A Diagram of experimental setup. BMMs were incubated with M-CSF (10 ng/ml) and RANKL (50 ng/ml) for 48 h. Cells were detached, re-seeded in culture dishes or dentin slices, and cultured for another 48 h. B Immunofluorescence staining of osteoclasts formed on culture dishes or dentin slices with LRF and cathepsin K antibodies. Bar = 20 μm. After culturing, cells were fixed, and stained for LRF (green) and cathepsin K (red). C RT-qPCR analysis of Lrf, Ctsk, or Bcl-xl expression in the cells formed on culture dishes or dentin slices. D 10 μM LY294002 was added to osteoclasts for 12 h. After culturing, cells were fixed, and stained for LRF (green). Nuclei were stained with To-Pro-3 iodide (blue). E After 48 h of BMMs stimulated with RANKL, alendronate was added for 24 h. RT-qPCR analysis of Lrf expression in osteoclasts was performed. In RT-qPCR analysis, expression was normalized with Gapdh (n = 3).

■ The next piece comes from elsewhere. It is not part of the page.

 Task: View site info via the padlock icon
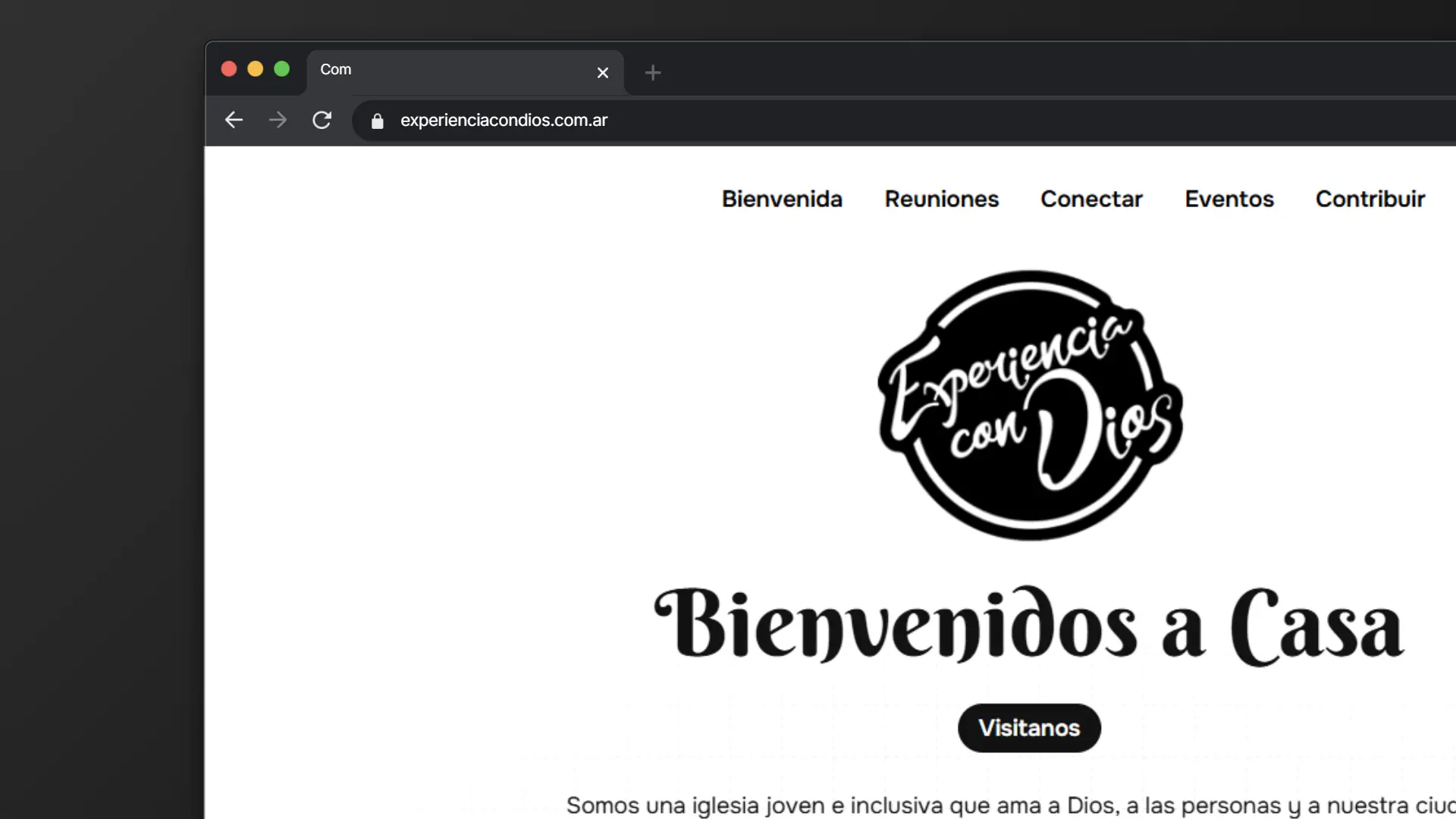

Data are presented as mean ± SD. Student’s t-test was used for statistical analysis in C. *P < 0.05, **P < 0.01 compared to osteoclasts formed on culture dishes (C). The differences between means and effects of treatments were determined by one-way ANOVA followed by Tukey’s post hoc test in (E). *P < 0.05, compared to osteoclasts cultured without alendronate (E).